Подтыкаются под|ОЛ|ы. Сверкают |ЛО|кти
                и ко|ЛЕ|ни.

        Дополнительные звуковые совпадения, которые тут наблюдаются, бесспорно, придают ритмической структуре произведения своеобразные оттенки.

       Итак, некоторые выводы.
       1)  Ритм свободного стиха, как и ритм прозы, создаётся прежде всего потоком синтагм, которые при всём своём разнообразии в слоговом и интонационном строении обнаруживают определённое сходство (ограниченный слоговой объём, периодическая смена повышений и понижений голоса).               
        2)  Можно говорить о близости ритма свободного стиха и ритма прозы, но нельзя говорить об их полном совпадении. Одно из проявлений существенного отличия между ними выражается в преобладании в свободном стихе синтагм с меньшим слоговым объёмом.
        3)  Структура  н+К+п   является в свободном стихе сквозной мерой повтора, стержнем ритма; он может быть усилен другими компонентами в большей или меньшей степени – в зависимости от характера произведения.               
        4)      Ритм безусловно способствует художественной выразительности свободного стиха, но главное, что характеризует этот стих как явление искусства, кроется всё-таки в особенностях его содержания. Если автору нечего сказать, то никакие интереснейшие находки в области ритма не спасут произведение – оно останется за пределами поэзии.       

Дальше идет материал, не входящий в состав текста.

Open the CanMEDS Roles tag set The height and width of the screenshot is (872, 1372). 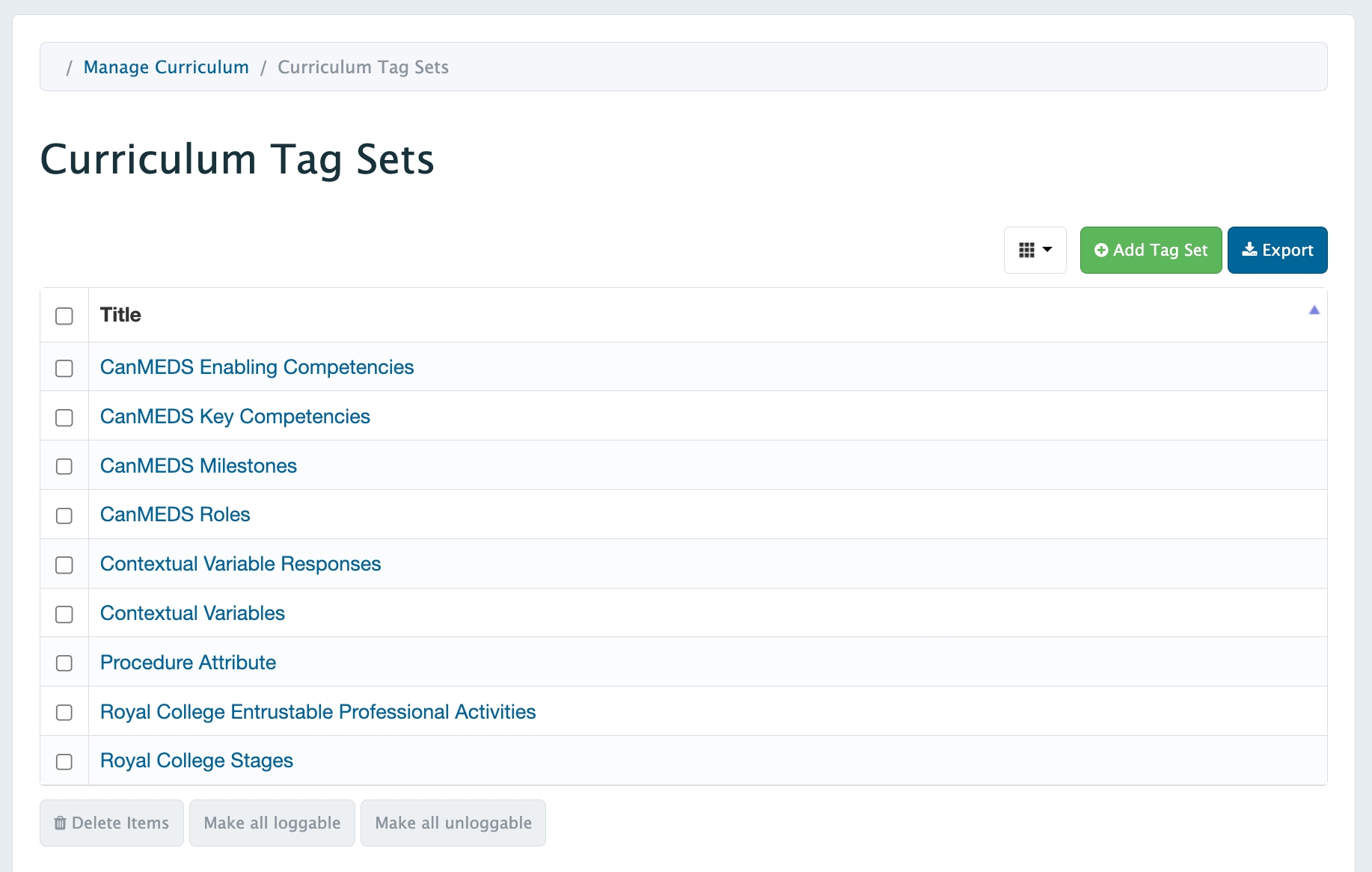point(175,515)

                Источники цитат.
 
      (1).  В.М.Жирмунский. Композиция лирических стихотворений. Пг., изд-во «Опояз», 1921, с.87    
      (2).  А.С.Карпов. Стих и время. М.,1966, стр. 196.
      (3).  В.Рогов. Верлибр: мода или потребность?     «Лит. обозр.», 1974, № 5, стр. 105.
      (4).  А.Жовтис. Границы свободного стиха. ВЛ, 1966, № 5, стр. 118.
      (5).  Е.Д.Поливанов. Общий фонетический принцип всякой поэтической техники.  ВЯ, 1963,
               № 1,  стр. 105-106.
      (6).  В.Е.Холшевников.  Основы стиховедения. Изд-во ЛГУ,  1972,  стр. 73.
      (7).  В.Кожинов.  Как пишут стихи. «Просвещение», М., 1970,  стр. 171.
      (8).  Б.П.Гончаров. Звуковая организация стиха и проблемы рифмы. М.,«Наука», 1973, с. 100.
      (9).  Л.Л.Буланин. Фонетика совр. рус. языка.  «Высшая школа», М., 1970, стр. 162, 90-91.
    (10)   Б.Томашевский. О стихе. Изд. «Прибой», 1929, стр. 266.
    (11).  Е.А.Брызгунова. Практическая фонетика и интонация русского языка.  М., 1963, стр. 168.